2. Réaliser des tests de charge réalistes
Les simulations permettent d’identifier les limites réelles de l’infrastructure avant le jour J.
3. Anticiper en amont
Éviter les déploiements applicatifs juste avant l’événement et préparer les serveurs suffisamment tôt.
Bonnes pratiques pour gérer un pic de charge sur Azure
Étapes clés
- Étudier l’audience potentielle ;
- Réaliser des simulations de charge ;
- Préparer les règles d’autoscaling ;
- Éviter les mises en production avant l’événement ;
- Superviser l’infrastructure en temps réel.
Erreurs à éviter
- Sous-estimer la curiosité des spectateurs ;
- Ne compter que sur le scale out ;
- Préparer l’infrastructure trop tardivement ;
- Négliger le monitoring.
Outils recommandés
- Azure App Service ;
- PostgreSQL Flexible Server ;
- Azure Front Door ;
- New Relic ;
- Azure Monitor.
❓ FAQ
Comment Azure gère-t-il l’autoscaling ?
Azure permet de définir des règles de scaling basées sur différents indicateurs comme le CPU, la mémoire ou le nombre de requêtes.
Il est également possible d’utiliser des mécanismes automatiques plus avancés qui ajustent dynamiquement le nombre d’instances selon la charge réelle.
Quelle est la différence entre Azure App Service et Kubernetes ?
Azure App Service est généralement plus simple à administrer pour des applications monolithiques.

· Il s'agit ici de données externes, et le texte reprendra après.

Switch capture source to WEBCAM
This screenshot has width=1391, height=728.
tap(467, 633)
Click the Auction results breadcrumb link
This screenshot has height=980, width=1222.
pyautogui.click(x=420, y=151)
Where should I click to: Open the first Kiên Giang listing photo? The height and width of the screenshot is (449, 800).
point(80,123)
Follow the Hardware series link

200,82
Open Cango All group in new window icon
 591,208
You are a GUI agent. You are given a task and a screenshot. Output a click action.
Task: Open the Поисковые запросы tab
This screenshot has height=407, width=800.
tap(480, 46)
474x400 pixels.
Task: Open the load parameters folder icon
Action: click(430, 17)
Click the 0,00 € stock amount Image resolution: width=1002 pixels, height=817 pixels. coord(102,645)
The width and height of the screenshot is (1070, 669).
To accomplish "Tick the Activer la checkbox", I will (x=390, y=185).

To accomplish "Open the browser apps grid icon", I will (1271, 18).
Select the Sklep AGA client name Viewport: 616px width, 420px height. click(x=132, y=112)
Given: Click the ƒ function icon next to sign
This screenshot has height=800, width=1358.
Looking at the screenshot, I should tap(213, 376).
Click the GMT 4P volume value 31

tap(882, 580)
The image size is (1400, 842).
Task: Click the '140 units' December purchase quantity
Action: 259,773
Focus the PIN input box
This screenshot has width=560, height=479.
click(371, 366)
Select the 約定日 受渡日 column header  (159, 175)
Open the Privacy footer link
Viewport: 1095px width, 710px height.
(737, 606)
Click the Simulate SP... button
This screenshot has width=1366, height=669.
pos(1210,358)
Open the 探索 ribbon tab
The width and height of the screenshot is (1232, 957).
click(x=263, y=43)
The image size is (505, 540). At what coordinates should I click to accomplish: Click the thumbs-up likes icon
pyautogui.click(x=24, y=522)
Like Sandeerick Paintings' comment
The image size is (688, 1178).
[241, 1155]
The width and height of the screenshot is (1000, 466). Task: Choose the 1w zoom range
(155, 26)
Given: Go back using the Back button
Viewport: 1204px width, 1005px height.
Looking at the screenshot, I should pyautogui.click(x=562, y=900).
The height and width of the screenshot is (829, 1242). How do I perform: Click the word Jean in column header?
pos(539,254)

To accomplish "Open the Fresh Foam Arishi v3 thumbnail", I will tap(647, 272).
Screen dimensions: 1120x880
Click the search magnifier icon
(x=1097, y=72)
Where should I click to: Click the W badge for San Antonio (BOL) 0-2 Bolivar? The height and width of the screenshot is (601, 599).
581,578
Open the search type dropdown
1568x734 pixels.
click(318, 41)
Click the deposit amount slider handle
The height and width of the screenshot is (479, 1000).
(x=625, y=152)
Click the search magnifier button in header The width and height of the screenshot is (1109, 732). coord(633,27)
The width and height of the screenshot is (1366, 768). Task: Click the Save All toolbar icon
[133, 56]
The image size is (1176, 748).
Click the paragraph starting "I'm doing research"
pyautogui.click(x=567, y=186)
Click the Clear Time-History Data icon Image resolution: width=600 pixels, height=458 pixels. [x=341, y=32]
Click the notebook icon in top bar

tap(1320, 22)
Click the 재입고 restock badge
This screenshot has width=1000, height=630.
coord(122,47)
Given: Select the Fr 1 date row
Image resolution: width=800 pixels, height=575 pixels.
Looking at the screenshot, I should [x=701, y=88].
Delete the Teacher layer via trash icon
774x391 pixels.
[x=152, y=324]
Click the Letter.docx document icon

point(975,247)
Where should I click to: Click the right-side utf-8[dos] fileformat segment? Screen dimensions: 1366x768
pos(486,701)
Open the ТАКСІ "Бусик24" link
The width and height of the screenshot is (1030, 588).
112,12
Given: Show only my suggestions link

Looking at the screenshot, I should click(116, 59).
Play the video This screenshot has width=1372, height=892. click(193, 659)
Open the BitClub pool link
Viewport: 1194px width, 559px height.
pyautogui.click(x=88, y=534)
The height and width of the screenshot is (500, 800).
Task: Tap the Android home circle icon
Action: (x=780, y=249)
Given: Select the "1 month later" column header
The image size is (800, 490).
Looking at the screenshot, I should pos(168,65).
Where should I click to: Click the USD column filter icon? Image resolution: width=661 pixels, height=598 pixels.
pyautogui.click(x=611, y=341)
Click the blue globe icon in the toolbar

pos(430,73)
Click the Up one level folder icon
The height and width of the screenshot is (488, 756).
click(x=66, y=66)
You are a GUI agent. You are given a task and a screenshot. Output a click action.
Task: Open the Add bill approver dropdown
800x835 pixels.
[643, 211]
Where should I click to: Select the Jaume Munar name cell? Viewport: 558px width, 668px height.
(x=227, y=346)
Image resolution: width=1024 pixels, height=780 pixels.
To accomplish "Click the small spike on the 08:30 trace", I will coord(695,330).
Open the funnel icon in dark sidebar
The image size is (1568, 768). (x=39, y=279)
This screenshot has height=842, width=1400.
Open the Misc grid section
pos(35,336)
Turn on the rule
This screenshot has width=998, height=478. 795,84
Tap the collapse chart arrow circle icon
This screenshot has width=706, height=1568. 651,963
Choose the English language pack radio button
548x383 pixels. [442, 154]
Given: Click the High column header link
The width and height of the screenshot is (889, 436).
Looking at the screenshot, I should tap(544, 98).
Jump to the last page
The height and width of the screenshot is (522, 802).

Kubernetes devient particulièrement intéressant pour les architectures microservices où chaque composant doit pouvoir scaler indépendamment.
Azure Container Apps représente aujourd’hui un excellent compromis : il repose sur les mécanismes de scaling Kubernetes tout en conservant une simplicité proche d’App Service.
Combien coûte un pic de charge sur Azure ?
Le coût dépend principalement :
- du nombre d’instances ;
- du niveau de scale up ;
- de la durée du pic ;
- des services associés.
Dans notre cas, le surcoût total de l’opération a été d’environ 325 €.
Prochaine étape
Notre prochaine évolution sera d’optimiser encore davantage les seuils d’autoscaling afin d’améliorer le ratio coût/performance lors des prochains événements.
Autre approche possible
Sur certains projets vitrines sans connexion utilisateur, il est également possible de transformer le site en contenu statique.
Les pages sont alors générées à l’avance et les serveurs n’ont plus qu’à distribuer du contenu déjà préparé.
Cette approche réduit énormément la charge backend et permet d’absorber des volumes de trafic très importants avec peu de ressources.